Postby geekomatic on Wed Dec 12, 2012 9:23 am

Hi all,

I've read through the rest of the posts asking about partitioning & what/how to do it. It seems most are dual-booting. I'm not.

I am using the entire 1TB for Mate 13, 64 bit. I'd like to have a separate /home partition as well as partition the rest of the drive for music, photos, & downloads.

I read one post where someone set up swap, /, /home, & then wrote, "I'll set up the other partitions as I need them". So, I guess my questions are: 1) how do you set it up in the first place if you wish to do so, 2) how do you create partitions later in unused space that show up under "computer" automatically at boot?

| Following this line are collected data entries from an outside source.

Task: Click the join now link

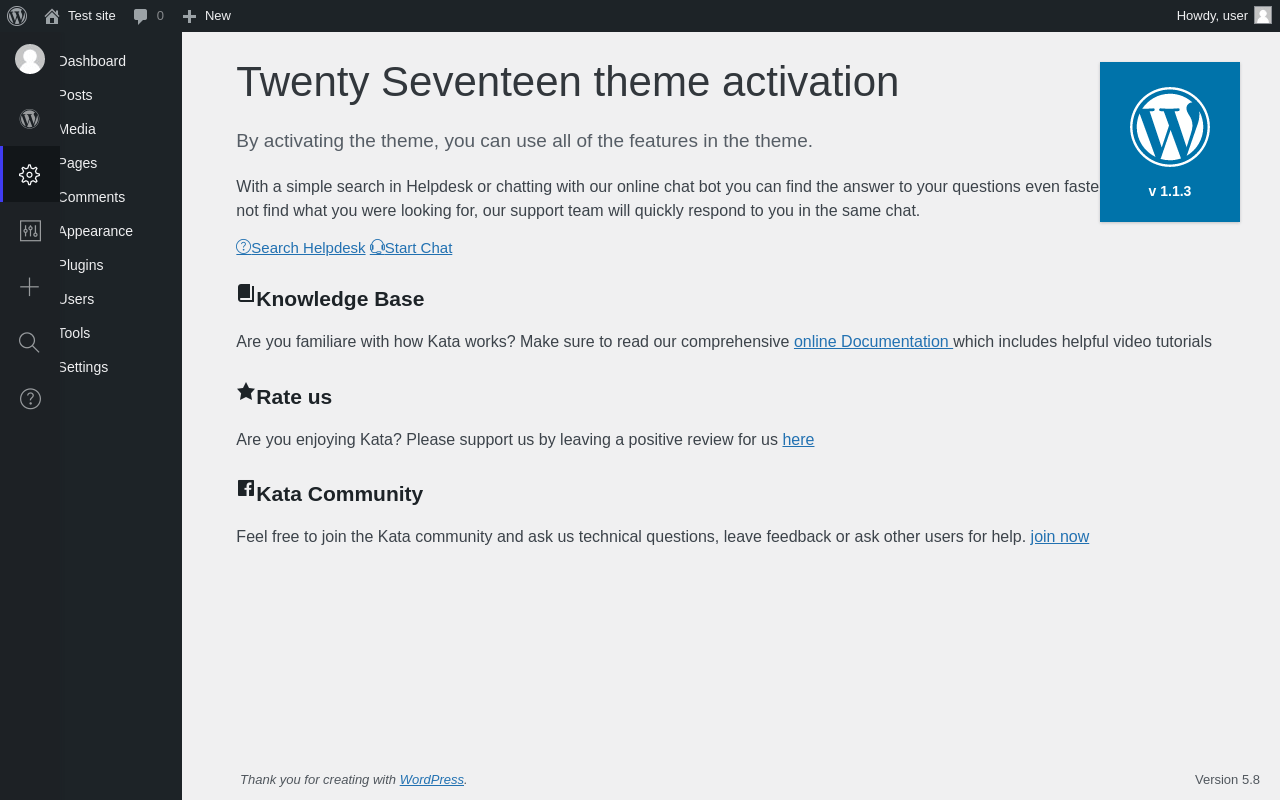Action: pyautogui.click(x=1060, y=537)
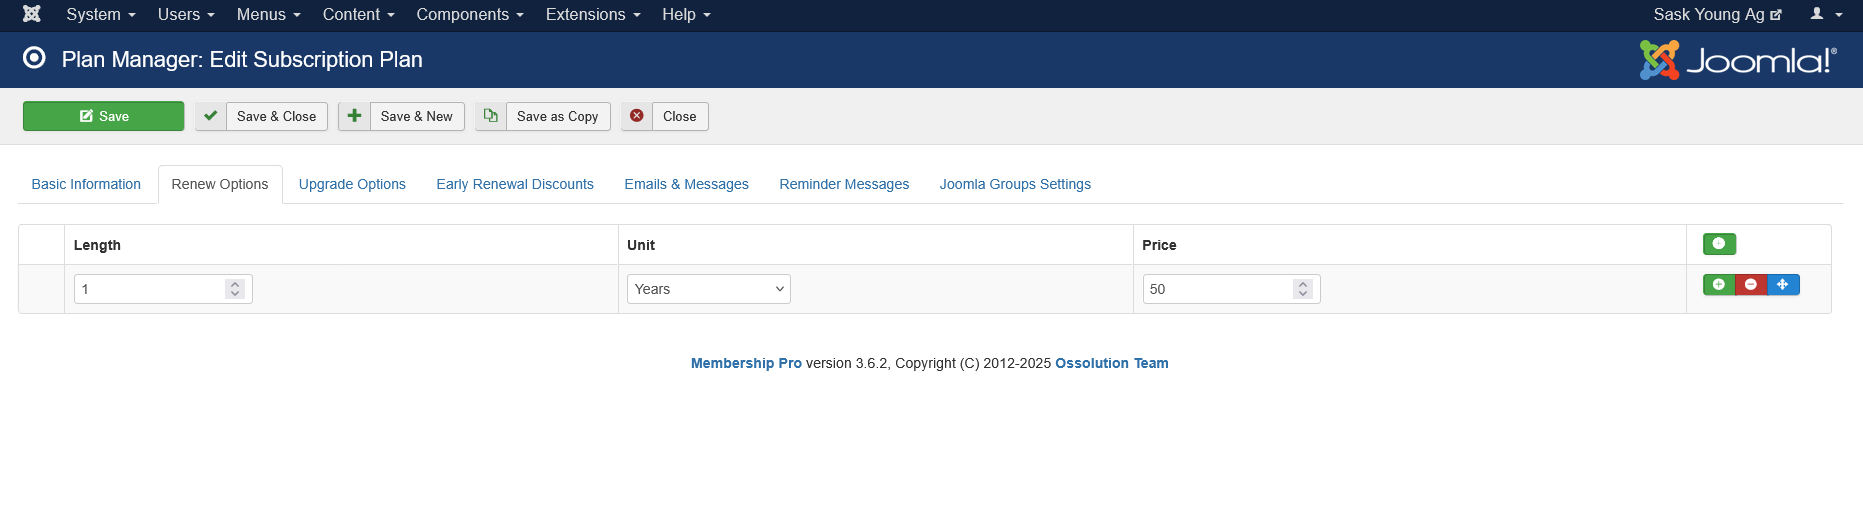
Task: Open the user account icon menu
Action: [1825, 14]
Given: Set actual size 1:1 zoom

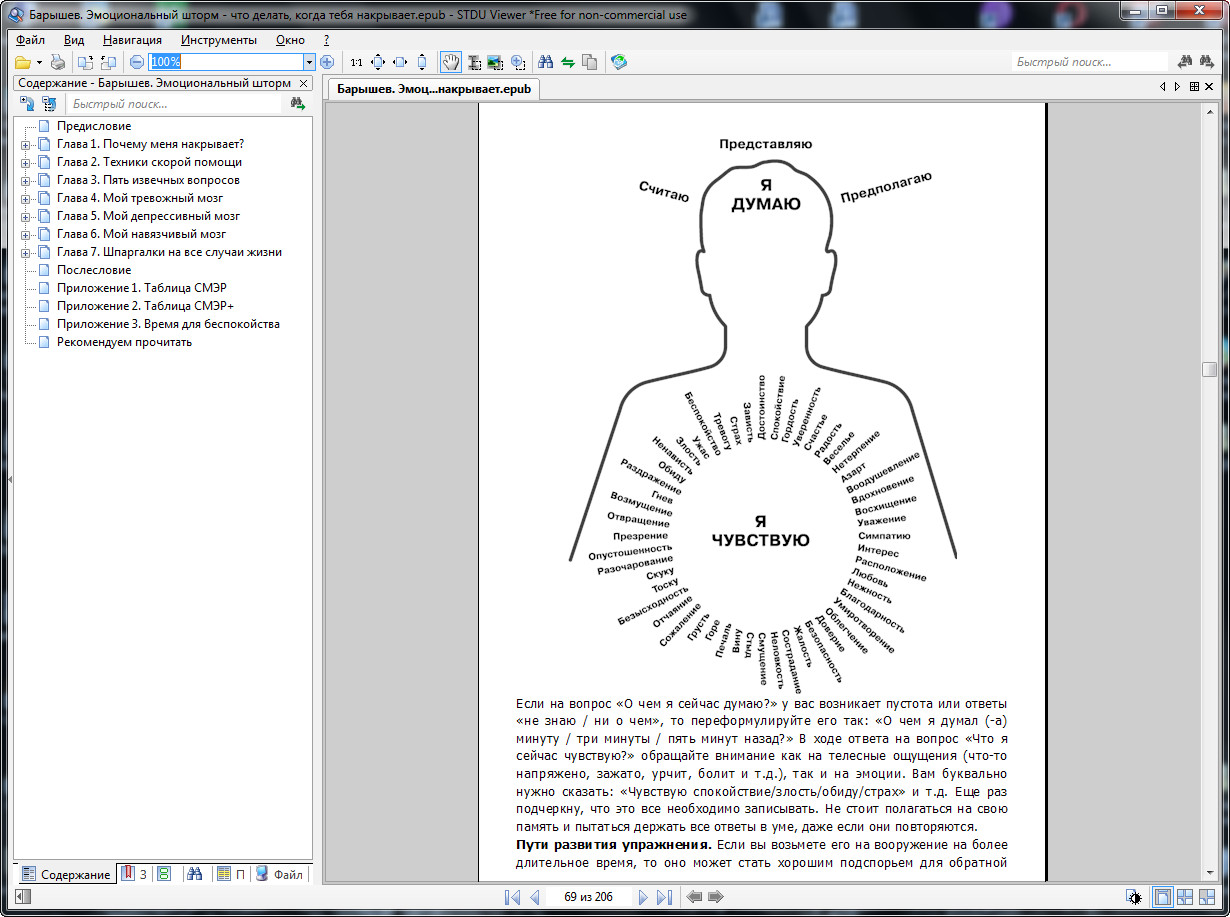Looking at the screenshot, I should coord(357,62).
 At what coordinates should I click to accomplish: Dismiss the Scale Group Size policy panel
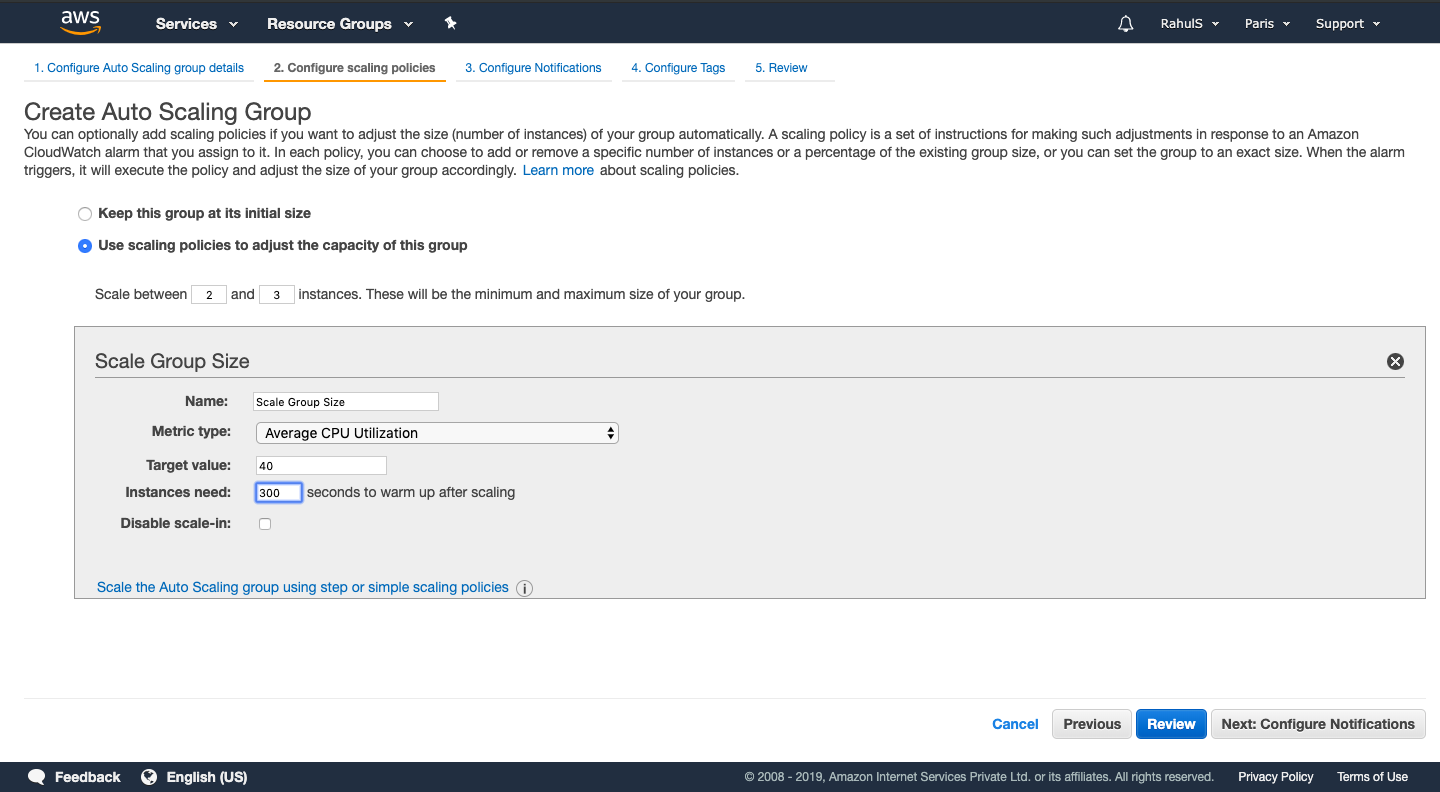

The last time I installed, it was to a smaller drive and I just had swap, /, /home. This time, I'm wondering if that's still okay- or should I have multiple partitions for individual use, as noted above.

Specs are:

Quad-core Q8200 @ 2.3
4GB RAM
AMD 1GB graphics
1TB Hitachi drive
DVD writer

I was thinking swap- 4gb
/ - 20gb- ext4
/home 50gb-ext4

which leaves roughly 975gb to partition for usage.

*Also (not really related)- why do people say to use gparted to partition when Mint does it during the install?

Sorry if this seems a dumb question- I just don't see it unless I missed something...?

Thanks!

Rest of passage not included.